_Task brief:_ In the entries below, which lines run from the one containing "You are a computer-use" to the one containing "Instruction: Open the Goto menu"? Copy exactly those lines, ends included, and no others.

_Task inputs:_
=======
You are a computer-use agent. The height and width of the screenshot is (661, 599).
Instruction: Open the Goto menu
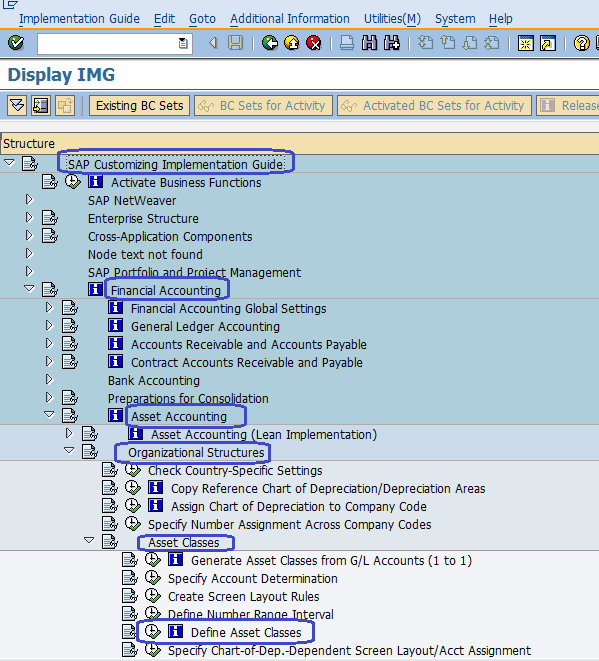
=======
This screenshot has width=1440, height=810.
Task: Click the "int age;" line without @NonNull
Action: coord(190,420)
=======
_Response box:_
You are a computer-use agent. The height and width of the screenshot is (661, 599).
Instruction: Open the Goto menu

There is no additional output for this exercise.